A Way Home (excerpt)
The salmon’s migration patterns from fresh water to salt water and back place them in the category of anadromous fish. Hatching in small freshwater streams, in six to nine months they’re ready to begin the journey to the ocean, where they will live for an average of three years before returning to fresh water.
Coho return to their smaller local streams during the midwinter rainy season. But spring-run chinook salmon return when the rivers are raging with melted snow, and while they appear muscular and robust, at this point they’re done eating. The moment they transfer to the estuary and into fresh water, they’re entering into the death process.
Spring-run chinook arrive well before fall, when it’s time to lay the eggs, so they hover motionless in the deepest pools available for up to six months. Temperature and chemical cues awaken them to the spawning process, and they start to find gravel of the right size with the right degree of shallow flow to ensure ample oxygen for the eggs. The females turn onto their sides and beat the water and carve out their nest, or redd, for their cache of three thousand to ten thousand eggs, burnishing the rocks white in their effort.
Anyone who practiced with Suzuki-Roshi at Tassajara celebrates his affinity with stone, his sense of ballast, the precision of pivot that allowed him to move massive slabs with preternatural ease.
“Zen is making your best effort on each moment.” Blanche Hartman lives into this signature quote from Suzuki-Roshi, the way the coho I watched in a swirling pool at the base of the Inkwells, a series of small waterfalls on San Geronimo Creek, “practiced” with the onrush of water. About salmon, she points out, “their efforts are not for themselves but for the benefit of the species.”

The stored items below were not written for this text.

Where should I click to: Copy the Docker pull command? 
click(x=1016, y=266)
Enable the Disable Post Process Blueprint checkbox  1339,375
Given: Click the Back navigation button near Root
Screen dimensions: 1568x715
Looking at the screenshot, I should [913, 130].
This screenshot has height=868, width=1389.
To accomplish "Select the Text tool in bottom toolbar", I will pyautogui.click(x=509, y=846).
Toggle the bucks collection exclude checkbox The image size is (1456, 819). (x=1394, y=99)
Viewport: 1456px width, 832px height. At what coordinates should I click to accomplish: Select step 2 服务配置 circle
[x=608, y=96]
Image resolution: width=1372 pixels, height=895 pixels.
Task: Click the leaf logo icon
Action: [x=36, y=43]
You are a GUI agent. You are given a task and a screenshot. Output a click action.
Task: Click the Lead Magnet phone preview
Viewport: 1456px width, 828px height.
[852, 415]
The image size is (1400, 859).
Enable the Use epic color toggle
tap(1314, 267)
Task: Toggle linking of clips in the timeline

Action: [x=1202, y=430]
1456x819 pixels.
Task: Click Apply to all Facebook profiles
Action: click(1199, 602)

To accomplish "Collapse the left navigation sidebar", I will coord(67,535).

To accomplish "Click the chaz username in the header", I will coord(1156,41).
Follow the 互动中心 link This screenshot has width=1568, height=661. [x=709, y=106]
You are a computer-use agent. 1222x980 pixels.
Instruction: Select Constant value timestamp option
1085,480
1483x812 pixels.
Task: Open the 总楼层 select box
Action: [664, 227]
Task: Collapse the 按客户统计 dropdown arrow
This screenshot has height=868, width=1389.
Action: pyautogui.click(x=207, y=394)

After the female releases the eggs, sperm has less than a second to penetrate the cell walls of the eggs. After depositing their milt, the males almost immediately bolt. The females then rebury the eggs. Within twelve to thirty hours, the parents will die.
What is the self? Ask a chinook, and it might reply, “The river.” It might tell you the self extends for hundreds of miles, the distance it has traveled to spawn. It might identify the dam blocking its passage or refer you to the teeming aggregate. Or ask you, as the water washes away a cluster of eggs, “Where does the body begin?”
Asked to sum up Buddhism, Suzuki-Roshi answered, “Everything changes.”
As the salmon die, “they go through this mystical transformation,” offers Derek Hitchcock, an ecologist with the South Yuba River Citizens League. “It’s not like life/ death or death/ life. They’re floating in the middle for this dreamy period. They die and they awaken. They play with the veil.”